All five supervisors expressed a willingness to allow Arcata Land Company (a Sun Valley-controlled entity) to establish a grow operation next to the existing flower bulb farm, but they had widely divergent criteria in mind for the appropriate size and conditions of approval.

In the end, three of the five — First District Supervisor Rex Bohn, Second District Supervisor Michelle Bushnell and Fourth District Supervisor Virginia Bass — said they’d be willing to consider permitting a grow of more than two acres. Bushnell’s support is contingent on the effectiveness of odor-control technology, and she asked county staff to reach out to officials in Santa Barbara County and ask how well the proposed technology is working at established cannabis farms there.

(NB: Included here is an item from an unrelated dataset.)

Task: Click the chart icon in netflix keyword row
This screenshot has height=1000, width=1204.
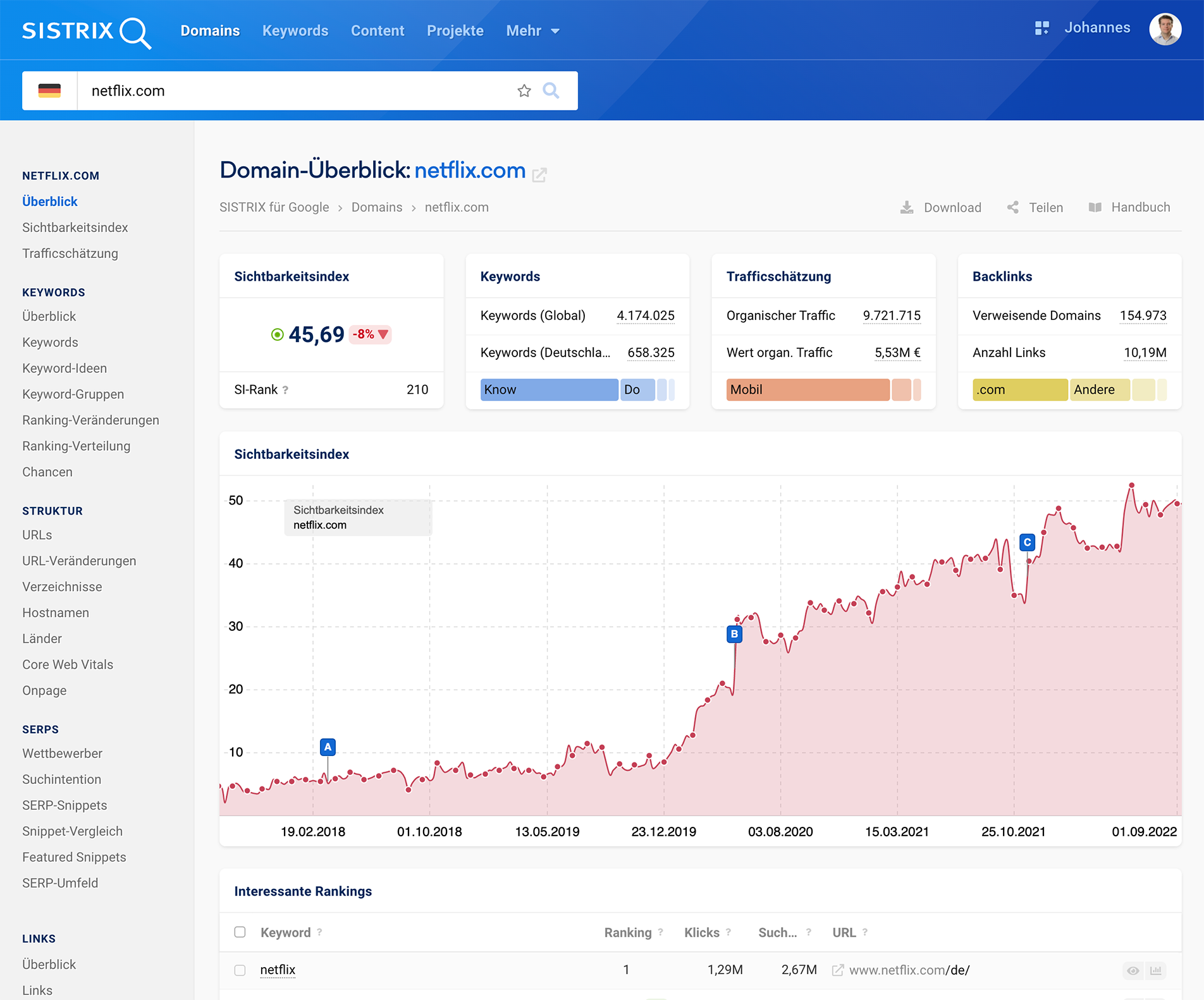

Third District Supervisor Mike Wilson, meanwhile, said he is unwilling to approve a grow any larger than two acres because that’s the established limit on lands zoned for agriculture. While the property in question is currently zoned heavy industrial, during the county’s long general plan update process a previous iteration of the Board of Supervisors decided to convert it to ag zoning, in part because the City of Arcata requested that change. County staff, however, has yet to implement that zoning change due to various bureaucratic and litigation-related delays.

Public comment was pretty hot in this one. The Outpost will have a more thorough recap of the meeting on Wednesday.